(DIRECTIONS)
Return the entire listing, character for character.

(DATA SHOWN)
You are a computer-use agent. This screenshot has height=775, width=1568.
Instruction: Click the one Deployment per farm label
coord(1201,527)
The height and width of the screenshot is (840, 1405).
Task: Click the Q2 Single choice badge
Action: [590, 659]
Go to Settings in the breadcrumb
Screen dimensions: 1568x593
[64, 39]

(RESPONSE AREA)
You are a computer-use agent. This screenshot has height=775, width=1568.
Instruction: Click the one Deployment per farm label
coord(1201,527)
The height and width of the screenshot is (840, 1405).
Task: Click the Q2 Single choice badge
Action: [590, 659]
Go to Settings in the breadcrumb
Screen dimensions: 1568x593
[64, 39]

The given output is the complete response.